The original poem was written in 2004… I was in my last program for my long-fought bachelors degree attending Evergreen State College out of Olympia Washington (keep in mind, it took 17 years and four or five colleges)… my final course was a multi-day retreat called “poets and philosophers discuss love and war“ held at Lake Crescent on the Olympic Peninsula. Sounds idyllic, and for the most part it was… Was a group of mostly diligent students but a few goofballs as well including a fella who brought his speed boat, and several firearms to the workshop, inexplicably. Turns out this was the third time he’s taking this program, Sort of like the Matthew McConaughey character in Dazed and Confused I suppose.

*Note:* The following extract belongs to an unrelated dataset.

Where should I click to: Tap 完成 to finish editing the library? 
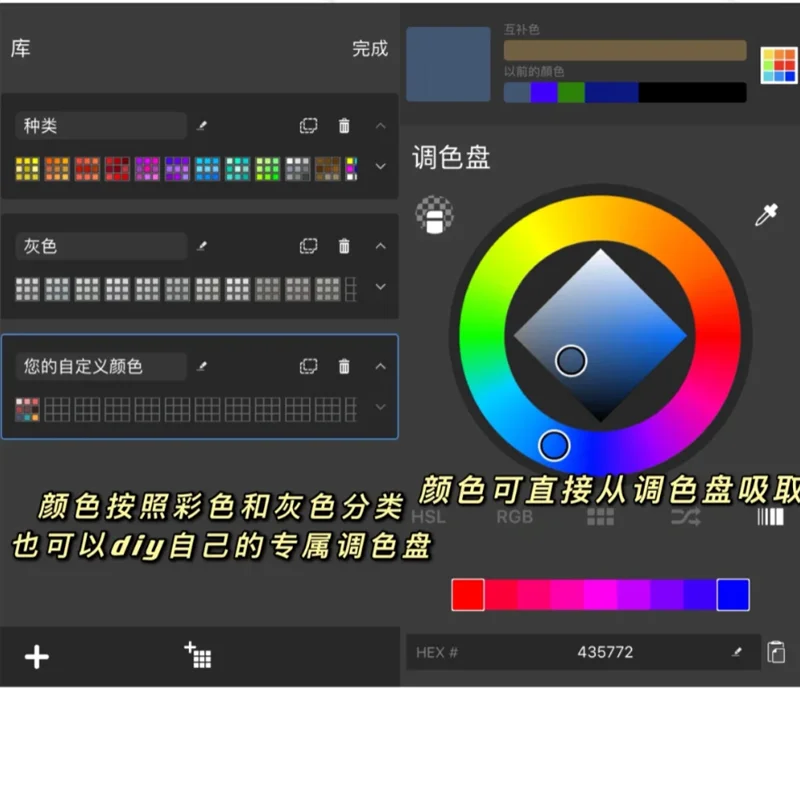(x=371, y=50)
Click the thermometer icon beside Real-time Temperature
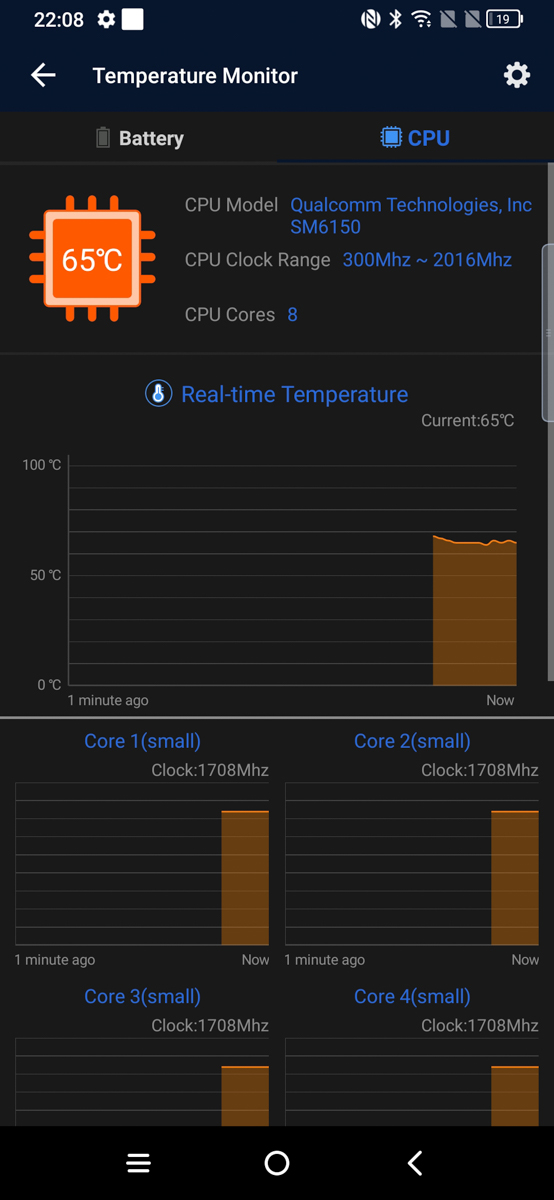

Anyway, one night i boarded his boat with a few other drunken carousers, and in the middle of the glacier lake, stripped down and dove into the cool water, over and over again. I suppose while I was pleased to be graduating, I also realized it didn’t really mean *anything*, just that I had to do something else now. So, I tried to shake the blues by diving as deep into the endless lake as I could.
Back on the boat, the little gang headed for the far rocky shore, cold from the lake water in a bout of stupidity, decided to try to light a fire with some assembled sticks of driftwood. Alas, without proper technique/supplies, this is nigh impossible so the chief knucklehead was determined to take apart a bullet to remove the gunpowder to act as “tinder“ to start the fire. I realized this was a ridiculous proposition but it’s hard to work forward momentum of fools.
I did my best to explain this while I was shivering and my mind was elsewhere, but I realized it was a useless task.
They eventually realized this as well avoiding potential calamity. So piled back on the boat, back to “camp“ with significant reprimand the next day from the operators of the usually quiet and serene retreat.
As an aside, during this program, I wrote a work of epistolary literature called “Letters from Russia“… Each “letter“ was written by hand, most accompanied by some sort of sketch or drawing, all in the character of a cobbler with Napoleon’s army on the ill-fated march into Russia and 1812. (I’ll share this work with you forthwith to assuage your possible curiosity).
As it goes, this original poem “fermented” in a notebook until around 2008 but it was quickly transcribed and stuck up on a blog, which was eventually migrated to a new fancier blog, and then typed out in Sri Lanka last year (2017) on a battered machine picked up and abandoned.